The RGB color model is an additive color model in which red, green, and blue light are added together in various ways to reproduce a broad array of colors. The name of the model comes from the initials of the three additive primary colors, red, green, and blue.
The main purpose of the RGB color model is for the sensing, representation, and display of images in electronic systems, such as televisions and computers, though it has also been used in conventional photography. Before the electronic age, the RGB color model already had a solid theory behind it, based in human perception of colors.
RGB is a device-dependent color model: different devices detect or reproduce a given RGB value differently, since the color elements (such as phosphors or dyes) and their response to the individual R, G, and B levels vary from manufacturer to manufacturer, or even in the same device over time.
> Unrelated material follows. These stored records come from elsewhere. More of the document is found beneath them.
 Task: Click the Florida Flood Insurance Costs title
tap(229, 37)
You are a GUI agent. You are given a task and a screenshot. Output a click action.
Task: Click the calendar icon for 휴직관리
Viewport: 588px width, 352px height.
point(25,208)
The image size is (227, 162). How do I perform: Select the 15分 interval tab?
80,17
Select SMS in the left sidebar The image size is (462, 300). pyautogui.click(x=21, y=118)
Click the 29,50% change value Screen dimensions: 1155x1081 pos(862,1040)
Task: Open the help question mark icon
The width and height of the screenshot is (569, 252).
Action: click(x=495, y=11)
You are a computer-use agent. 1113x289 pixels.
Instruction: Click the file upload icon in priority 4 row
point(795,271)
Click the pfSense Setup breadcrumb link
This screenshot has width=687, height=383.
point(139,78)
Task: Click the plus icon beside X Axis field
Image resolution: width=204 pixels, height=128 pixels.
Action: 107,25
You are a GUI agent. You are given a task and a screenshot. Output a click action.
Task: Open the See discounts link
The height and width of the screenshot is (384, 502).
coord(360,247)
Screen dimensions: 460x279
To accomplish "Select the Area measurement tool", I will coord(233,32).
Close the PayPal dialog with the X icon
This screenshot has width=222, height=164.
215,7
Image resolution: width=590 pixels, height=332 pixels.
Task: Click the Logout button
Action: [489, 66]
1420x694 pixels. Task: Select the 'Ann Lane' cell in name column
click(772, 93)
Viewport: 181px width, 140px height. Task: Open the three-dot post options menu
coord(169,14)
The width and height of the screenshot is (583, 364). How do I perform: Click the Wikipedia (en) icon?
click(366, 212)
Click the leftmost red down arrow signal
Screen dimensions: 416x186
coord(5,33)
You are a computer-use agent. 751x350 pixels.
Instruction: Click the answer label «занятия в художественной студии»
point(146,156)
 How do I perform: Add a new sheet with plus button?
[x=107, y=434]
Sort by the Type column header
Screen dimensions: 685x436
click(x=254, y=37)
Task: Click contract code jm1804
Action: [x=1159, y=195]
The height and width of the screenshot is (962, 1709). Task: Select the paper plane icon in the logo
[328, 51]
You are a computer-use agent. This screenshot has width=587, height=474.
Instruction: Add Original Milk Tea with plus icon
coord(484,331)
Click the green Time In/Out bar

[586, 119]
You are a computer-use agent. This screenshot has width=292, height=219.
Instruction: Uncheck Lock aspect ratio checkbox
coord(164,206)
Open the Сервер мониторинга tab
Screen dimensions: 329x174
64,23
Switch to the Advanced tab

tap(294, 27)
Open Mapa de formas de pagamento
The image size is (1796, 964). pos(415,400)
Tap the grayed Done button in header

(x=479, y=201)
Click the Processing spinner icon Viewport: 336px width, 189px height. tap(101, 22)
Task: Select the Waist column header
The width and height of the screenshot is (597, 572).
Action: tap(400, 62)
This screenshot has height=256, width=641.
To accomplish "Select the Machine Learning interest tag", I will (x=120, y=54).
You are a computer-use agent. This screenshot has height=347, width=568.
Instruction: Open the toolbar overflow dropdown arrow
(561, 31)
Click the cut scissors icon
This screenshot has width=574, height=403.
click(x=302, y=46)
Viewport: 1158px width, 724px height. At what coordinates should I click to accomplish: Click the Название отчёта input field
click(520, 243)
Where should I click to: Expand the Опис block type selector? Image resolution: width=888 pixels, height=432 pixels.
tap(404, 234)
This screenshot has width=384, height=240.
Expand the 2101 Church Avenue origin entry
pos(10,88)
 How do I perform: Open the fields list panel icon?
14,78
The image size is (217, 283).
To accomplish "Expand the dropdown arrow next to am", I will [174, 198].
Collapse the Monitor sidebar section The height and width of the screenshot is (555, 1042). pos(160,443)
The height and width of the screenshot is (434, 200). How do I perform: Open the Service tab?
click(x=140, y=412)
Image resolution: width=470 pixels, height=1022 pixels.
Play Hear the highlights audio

Thus an RGB value does not define the same color across devices without some kind of color management.
Typical RGB input devices are color TV and video cameras, image scanners, and digital cameras. Typical RGB output devices are TV sets of various technologies (CRT, LCD, plasma, etc.), computer and mobile phone displays, video projectors, multicolor LED displays, and large screens such as JumboTron, etc. Color printers, on the other hand, are not RGB devices, but subtractive color devices (typically CMYK color model).
This article discusses concepts common to all the different color spaces that use the RGB color model, which are used in one implementation or another in color image-producing technology.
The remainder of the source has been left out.